敬老の日に想ふ

いずれは俺もそうなる。

とはいえ、できればこうありたいと考え続ければ多少はマシな方になれるのだろうか。

車で走っていたら遠くにご老人の姿が見えた。道を渡りたそうな様子ではあるものの、歩き出す気配はない。そこで渡らずに近いんだから横断歩道まで歩きなよ、とか、俺の車の後ろが空いているから早めに通過してあげた方が親切かな、なんて思いながら近づいていく。驚くべきことにちょうど衝突するようなタイミングを狙ったように歩き出した。油断はしていないからきっちり止まりつつも、後部座席の荷物が転げるくらいには急なブレーキになった。いくらなんでもそりゃおかしいやろう。ご老人は一切車の方を見ようとはせずに自分のペースで道を渡っていく。俺は反対車線の運転手と目が合ってお互いに苦笑い。短い残りの人生を賭けた当たり屋なのか?

それ以来、気を付けて見るようにしているんだけれど、左右を確認して走ってくる車の姿が見えたら渡り始めるというケースが多いようだ。こっちから見えている車なら止まってくれるはず、ということだろうか。何も見えないよりも見えている方が安心なんだろうか。当たり屋としての最期を迎えたいのだろうか。まあよくわからない。


いずれは俺もそうなるのか。


電車の乗り降りでご老人をいたわろうと思っていたら、物凄い勢いで押してくる。だったらお先にどうぞと譲りたいんだけど、避けようとしても押してくる。そして乗ったやいなや、もしくは降りたやいなや、空き席や行先を探すようなわけでもなく突然立ち止まる。後ろがつかえているだけに、こちらはアクロバティックに回避しなければならない。身をよじってご老人を守りつつ、代わりに犠牲になるくらいは仕方ないか。

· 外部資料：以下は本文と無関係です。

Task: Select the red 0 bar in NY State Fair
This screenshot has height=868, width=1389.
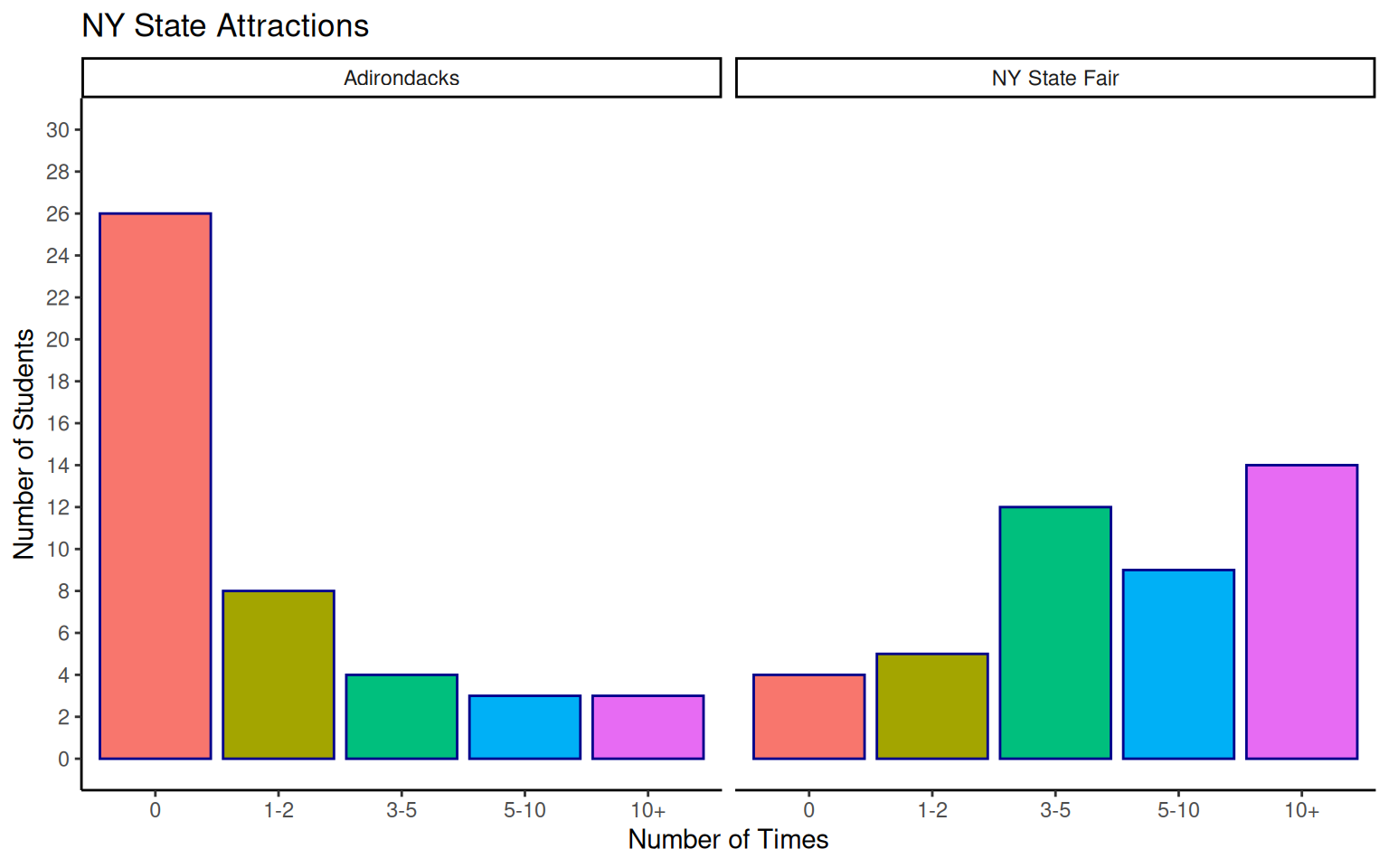Action: pyautogui.click(x=808, y=716)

運動能力も衰えているし、慌てるんだろうな。衰えたと言っても押してくる力は半端ないから元気そうだけど。全員の乗り降りが終わるまで車掌さんは待ってくれるし、駆け込みでもしない限りドアに挟まることなんてありはしない。慌てなくても大丈夫ですよ、と声をかけたこともあるけれど、耳が遠い(ふり)なのか反応もない。すみません、俺はどうすればいいのでしょう。あなたは何がしたいのでしょう。


いずれは俺もそうなるのか。嫌だ。


まだ明るいうちなのに赤い顔で大きな声で楽しそうに話している。いいんですよ、通勤ラッシュですけど、ご老人ですから、大目に見ますから、どうぞご自由に。そして更に大きな声で電話を受ける。電車に乗ってんだよ、わっはっはっは、ナントカさんもいるよ、うん、そうそうそれでね…。

お仲間が降りてお一人様でさすがに静かに座っている。大あくび。もちろん口に手を当てたりなぞしない。猛烈な臭気を伴った息を立っている人の(俺の)顔めがけて吹き付ける。それは嫌がらせですか。自分が良い気持ちで他人が嫌な気持ちなのが嬉しいのですか。口が臭いのは自分ではわからないでしょうけれど、大口を開けることも、吐いた息を他人に吹きかけることも、貴方が若かった昔から嫌われている所作なんですよ。加齢とともに常識とか作法とかが失われていくんでしょうか。まさか、若い頃から持ち合わせていないんでしょうか。


いずれは俺も…そうはなりたくない。


できれば素敵な老人になりたいと思うけど、まずは「これはすべきではない」ということをせめてボケてしまう前までは覚えておくようにしよう。

今どきの若い者は、なんて、あの頃の若い者から言われたくもないでしょうよ。